A surpresa não fez ficar de queixo caído, nem desaguar lágrimas, nem tão pouco explodir de euforia. Fui inundado por uma alegria diferente, onde o ego não encontra lugar. Mas diante daquele espelho que me refletia em um detalhamento sem dó, um filme me fez reconhecer o que os antepassados, ancestrais da palhaçaria, já reconstituíam.
A menina que mora nos meus olhos dançou e dançou. E a euforia tomou conta de quem via. Eu apenas sorria contente, porque sabia que uma criança reconhece a outra! Brincamos juntos e iguais no limite que permitia Robert brincar, pois ainda vestido com as roupas do Dr. Lui, ele prosseguia o seu tratamento na hemodiálise do 5ª andar do IMIP.
Mas a roupa não negava que vestia de palhaço aquele corpo que luta para reverter um destino, de uma alma que sonha e acredita. E ele escolheu se vestir de palhaço. Não era a roupa de um homem de aço, que voa e tem poderes de efeitos especiais. Era um ser tonto, torto e que ama errar. E que do erro faz o acerto que contagia e alegra a alma embebecida de gargalhada e riso frouxo.
Guardei aquela imagem comigo e, só agora, com o passar do tempo, refogo minha alma na brandura das águas de dentro da gente. Ele reacendia um sinal que me vinha em sonho antes de me tornar besteirologista do Doutores da Alegria.
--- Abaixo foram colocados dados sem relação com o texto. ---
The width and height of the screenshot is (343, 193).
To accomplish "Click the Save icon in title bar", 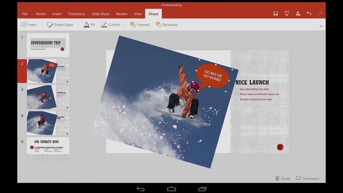I will click(276, 14).
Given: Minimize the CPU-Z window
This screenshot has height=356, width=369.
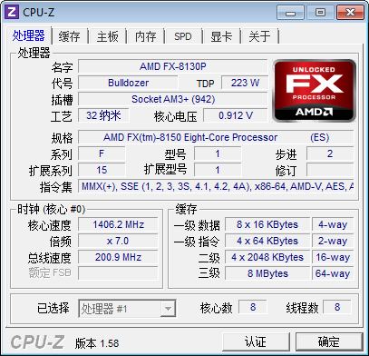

As crianças me apontavam um caminho e apenas segui. E elas continuam mostrando que não errei por completo. Tropecei, caí, duvidei, chorei escondido, guardei os gritos abafados, mas hoje… Ah, hoje… Colho o que plantei na herança partilhada de quem fez do riso o bálsamo para a alma de criança não deixar de ser!
Narciso se afogaria vendo esta imagem. Eu apenas agradeço e sigo tocado querendo que ele seja eterno enquanto dure, guardado na lembrança de quem vive sem ser escravo de um selfie.